Gilberto Freyre, crítico da teoria racista, empregou o culturalismo para a busca de uma identidade brasileira, uma visão positiva do nosso povo, com sua mistura de raças vista como algo pacífico, harmonioso e como fator de enriquecimento cultural do nosso país.
Sérgio Buarque de Holanda, embora se valendo do culturalismo, explica nossa identidade de maneira diferente. Para ele, as características do povo brasileiro é determinada pela herança personalista dos portugueses, bem como o patriarcalismo e o patrimonialismo, tendo como resultado, uma nação de pessoas emotivas, que não sabe separar o público do privado.
Quem somos? Porque nosso país continua cheio de contrastes? Por que o brasileiro tem uma “marca” diferenciada? O livro responde essas questões, que são importantes para entender o povo brasileiro, com seus defeitos e qualidades.

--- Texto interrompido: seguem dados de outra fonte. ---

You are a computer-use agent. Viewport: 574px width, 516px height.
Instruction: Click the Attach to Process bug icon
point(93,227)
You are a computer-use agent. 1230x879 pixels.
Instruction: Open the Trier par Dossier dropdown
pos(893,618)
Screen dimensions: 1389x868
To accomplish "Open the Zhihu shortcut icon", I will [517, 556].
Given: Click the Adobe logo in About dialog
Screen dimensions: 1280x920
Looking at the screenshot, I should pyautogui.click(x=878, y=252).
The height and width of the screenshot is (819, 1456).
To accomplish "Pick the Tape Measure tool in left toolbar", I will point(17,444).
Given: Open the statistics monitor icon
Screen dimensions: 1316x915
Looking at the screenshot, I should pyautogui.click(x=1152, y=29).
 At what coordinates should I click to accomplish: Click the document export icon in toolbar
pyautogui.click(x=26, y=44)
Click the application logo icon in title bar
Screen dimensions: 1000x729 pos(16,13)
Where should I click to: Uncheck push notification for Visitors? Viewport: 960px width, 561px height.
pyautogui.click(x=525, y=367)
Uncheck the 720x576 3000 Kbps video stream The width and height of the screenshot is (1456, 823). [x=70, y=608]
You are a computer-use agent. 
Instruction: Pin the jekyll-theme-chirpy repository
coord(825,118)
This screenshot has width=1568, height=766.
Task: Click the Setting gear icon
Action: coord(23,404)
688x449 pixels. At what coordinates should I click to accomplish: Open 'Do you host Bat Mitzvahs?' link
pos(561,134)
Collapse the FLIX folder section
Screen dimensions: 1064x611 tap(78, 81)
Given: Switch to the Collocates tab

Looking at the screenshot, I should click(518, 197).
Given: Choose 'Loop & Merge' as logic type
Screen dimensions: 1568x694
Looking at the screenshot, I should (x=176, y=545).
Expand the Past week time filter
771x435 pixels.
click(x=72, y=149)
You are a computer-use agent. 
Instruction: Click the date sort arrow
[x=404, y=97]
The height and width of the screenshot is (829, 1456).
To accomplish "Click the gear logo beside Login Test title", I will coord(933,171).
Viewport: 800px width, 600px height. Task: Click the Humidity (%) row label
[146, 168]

Segundo Sérgio Buarque, a forma de colonização portuguesa, a sociedade patriarcal e o personalismo ditaram os rumos do ser e do agir do brasileiro. Os portugueses trataram o Brasil com certo desleixo. Queriam apenas explorar e levar embora as riquezas naturais. Não queriam investimentos e nem esforços, por isso as grandes propriedades e a escravidão (sistema desumano e que agravou as desigualdades sociais) eram importantes (nada de cidades, escolas, manufatura). Esse desleixo se dá até na plantação de cana de açúcar, que fora plantada de forma rudimentar, sem técnicas adequadas. Já começamos com sementes do atraso.
Os portugueses eram flexíveis. Ao invés de impor regras rígidas, eles acabaram, de certa forma, se adaptando aos índios e aos negros. Essa flexibilidade não significa um caráter justo e humano por parte dos colonizadores, mas apenas um esforço a menos para lidar com a dominação de um vasto território.
Na era colonial, a sociedade patriarcal influenciou a formação de ser e agir do brasileiro. Naquela época, o senhor rural dominava uma vasta propriedade, onde detinha a autoridade e o poder absoluto sobre a esposa, filhos, trabalhadores, agregados e escravos. Nesse caso, as relações eram de parentesco, havia uma inclinação à questão afetiva.
Quando as cidades passaram a crescer e ganhar certa importância (visto que a propriedade rural era o centro da vida social na era colonial), os grandes proprietários rurais e seus filhos foram os que dominaram as áreas urbanas. Com isso, da esfera privada (lar) levaram para o público (cidade) as relações afetivas que imperavam nas grandes propriedades. Não é à toa que os primeiros presidentes do Brasil representavam os grandes fazendeiros. Era a república do café com leite, que terminou em 1930.
Essa dificuldade em diferenciar o público do privado é um defeito que até hoje os brasileiros possuem. Um funcionário público privilegia um amigo ou parente, o político dá prioridade para a família e os eleitores. Isso se manifesta desde aquela ficha que se pega para não enfrentar fila até grandes escândalos de corrupção. O brasileiro, ao se colocar em primeiro lugar, personalismo, no espaço público, despreza a população em geral para satisfazer os mais próximos.
Até a religião se adaptou bem aos trópicos. O catolicismo, embora tenham regras e dogmas, nunca foram muitos respeitados pelos fiéis. É comum alguém que se considera católico sair para festas, ingerir bebida alcoólica, entre outras coisas. Há uma certa aversão à obediência a regras rígidas. A “queda” do brasileiro por concurso público é uma forma de buscar estabilidade que, uma vez conquistada, evita muitos esforços, como em diversos outros empregos.
O brasileiro é “cordial”, caloroso, humano, mas essas qualidades acabam tornando-o propenso ao personalismo e à corrupção.
A visão da sociedade brasileira atribuída por Sérgio Buarque empurra a culpa dos problemas brasileiros para o próprio povo e o Estado. Essa visão ainda predomina hoje no Brasil, mas há muitos críticos que a contestam veementemente, como o sociólogo Jessé Souza, pois, segundo ele, mantém o povo preso em uma mentalidade preconceituosa e inferiorizada, deixando oculta a verdadeira face do mal do brasileiro, que ele discorre em seu livro “A Elite do Atraso”.